Las democracias contemporáneas han demostrado ser permeables a estas formas livianas de totalitarismo, formas que operan sobre los individuos hasta formatear conductas y actitudes. Es una tarea urgente de los proyectos emancipadores deconstruir el funcionamiento de estas “democracias fósiles” como las ha denominado Alvaro García Linera. Democracias vacías, sin espesor ni contenido que sólo operan en el ámbito de las formas abstractas y en el interior de dispositivos organizados por los lenguajes de la comunicación de masas. La nueva derecha que hoy avanza en nuestro continente ha sabido, a diferencia de otras épocas, apropiarse de esas democracias exhaustas para ponerlas a su servicio y, para ello, han sabido hacer de las grandes empresas mediáticas los instrumentos fundamentales para construir sentido común y opinión pública.

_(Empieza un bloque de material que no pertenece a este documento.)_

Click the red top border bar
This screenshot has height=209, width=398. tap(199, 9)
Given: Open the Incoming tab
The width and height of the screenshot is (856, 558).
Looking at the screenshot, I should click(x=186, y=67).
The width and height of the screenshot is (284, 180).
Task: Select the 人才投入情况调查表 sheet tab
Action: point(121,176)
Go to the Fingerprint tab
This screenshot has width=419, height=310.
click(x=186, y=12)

Sin el lugar central de los medios en la construcción del imaginario social no sería capaz, el neoliberalismo, de imponerle a la sociedad sus condiciones y sus mecanismos de dominación. El triunfo de Cambiemos debe ser leído en el interior de esta lógica.

Habitantes fascinados de múltiples fábulas que van definiendo nuestros gustos, nuestros valores, nuestros afectos y nuestros prejuicios hasta conducirnos a mirar el mundo a través de los ojos del poder, esa es la sutil y sostenida producción de subjetividad que se expande desde las fábricas comunicacionales. Siempre recuerdo aquel día en que estando parado en una esquina emblemática de la Buenos Aires oligárquica, la esquina de Suipacha y Arroyo frente a la embajada de Brasil, un encargado de edificio me saludo y, estrechándome en un abrazo, me dijo que él se identificaba con el kirchnerismo, pero cuando le pregunté por sus compañeros encargados de los otros edificios de aquel barrio de clase alta me contestó, con un dejo de ironía, que “ellos miraban la realidad y al país a través de los ojos de los dueños de los departamentos”. Más claro imposible. La producción intensiva de una subjetividad deudora de la “mirada de la dominación” constituye lo que un filósofo renacentista inmortalizó como la inclinación de los muchos hacia la “servidumbre voluntaria”.

En estos inquietantes días argentinos somos testigos de una confluencia que tiene obnubilada a una parte de la sociedad: la que reúne a la servidumbre voluntaria con el síndrome de Estocolmo. Por un lado, y ya lo señalé, el poder ha logrado expandir su hegemonía formateando conciencias que miran el mundo a través de los ojos de la dominación y, por el otro lado, hay un goce, también de muchos de los perjudicados directos, en aceptar los brutales golpes que el ajuste y las políticas neoliberales descargan sobre la población. Mientras fijan sus miradas hipnóticas en las infinitas pantallas desde las que se relata la corrupción del gobierno anterior, cierran esos mismos ojos a la evidencia de una regresión salvaje acompañada de una nueva y gigantesca estafa contra la mayor parte de esa sociedad que sigue absorbiendo la ficción que les ofrecen los grandes medios de comunicación.

El relato neoliberal que hoy encarna Cambiemos ha sabido penetrar hondamente en el sentido común a un nivel tal que se acepta como algo bueno y natural que los gerentes de los grandes bancos y empresas multinacionales ocupen los principales puestos en el poder ejecutivo nacional; como si la famosa “opinión pública” (esa misma que tan pacientemente crean los medios corporativos) creyese que por ser millonario o CEO de alguna gran empresa se es portador de la facultad, fantástica y loca, de irradiar su riqueza al conjunto de la sociedad. Más allá incluso de la teoría del derrame que, en nuestros años 90, lo único que derramó torrencialmente fueron desocupados, pobres e indigentes, la nueva construcción propagandística (astutamente apoyada en lo que llamaba “estetización del mundo” propalada globalmente por el capitalismo “artístico” y reproducida desde las grandes maquinarias mediáticas y publicitarias) sigue bombardeando a la sociedad con la “corrupción del populismo” y “las valijas llenas de dinero de la ruta K” mientras la risa infernal de los poderosos se multiplica para goce de aquellos votantes que están fascinados con sus depredadores y ciegos a la destrucción de su propia vida y del futuro de sus hijos.